Immobilization of β-galactosidase by bioaffinity adsorption on concanavalin A layered calcium alginate–starch hybrid beads for the hydrolysis of lactose from whey/milk

Aspergillus oryzae β-galactosidase was immobilized on the surface of a novel bioaffinity support: concanavalin A layered calcium alginate–starch beads. The maximum activity of the immobilized β-galactosidase was obtained at 60 °C, approximately 10 degrees higher than that of the free enzyme. The immobilized β-galactosidase exhibited significantly higher stability to heat, urea, MgCl2, and CaCl2 than the free enzyme.
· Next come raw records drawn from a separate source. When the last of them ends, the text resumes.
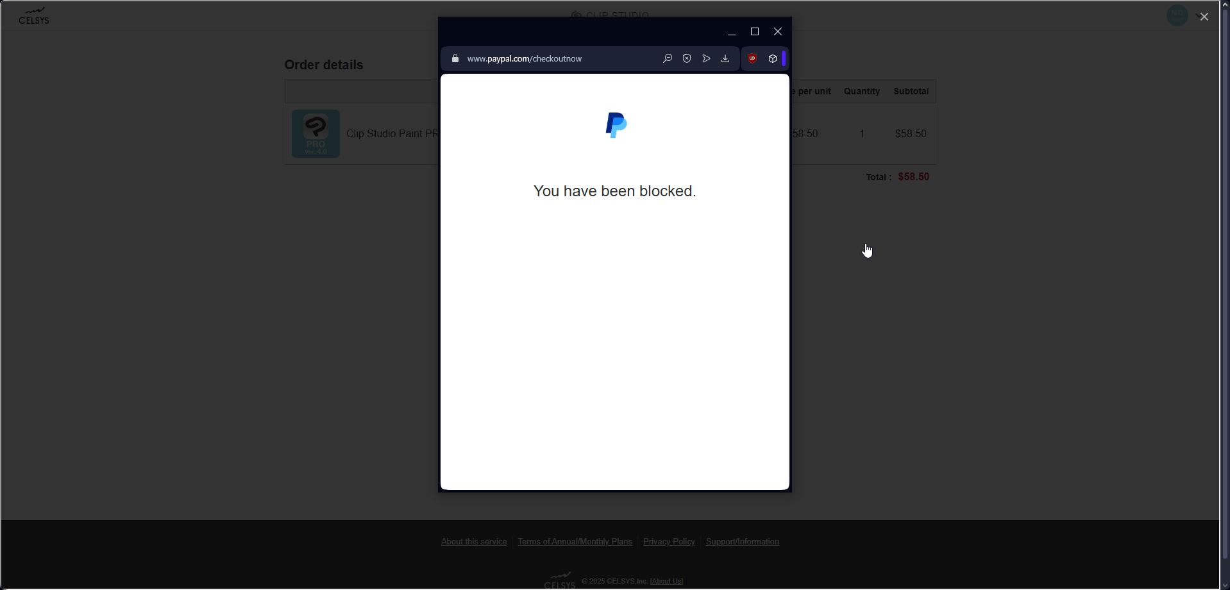1230x590 pixels.
Task: Click the Clip Studio Paint PRO thumbnail
Action: [x=316, y=133]
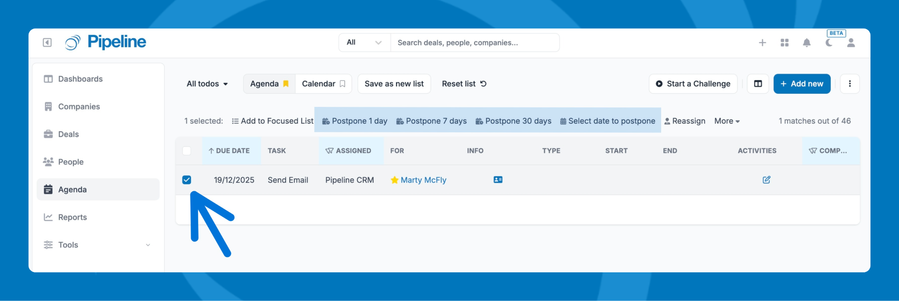This screenshot has height=301, width=899.
Task: Click the Add new button
Action: point(802,83)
An enhancement of the activity of immobilized β-galactosidase by up to 5.0% MgCl2 was seen, whereas the activity of the free enzyme decreased above 3.0% MgCl2. Immobilized β-galactosidase retained 61%, 50% and 43% activity in the presence of 5% CaCl2, 5% galactose and 4 m urea, respectively, when incubated for 1 h at 37 °C. The immobilized β-galactosidase had a much higher Kiapp value than the free enzyme, which indicated less susceptibility to product inhibition by galactose. The immobilized β-galactosidase preparation was superior to the free enzyme in hydrolysing lactose in whey or milk in a batch process: it hydrolyzed 89% of the lactose in whey in 3 h and 79% of the lactose in milk in 4 h. The immobilized β-galactosidase retained 61% of its original activity after 2 months storage at 4 °C, while the soluble enzyme showed only 37% of the initial activity under identical conditions.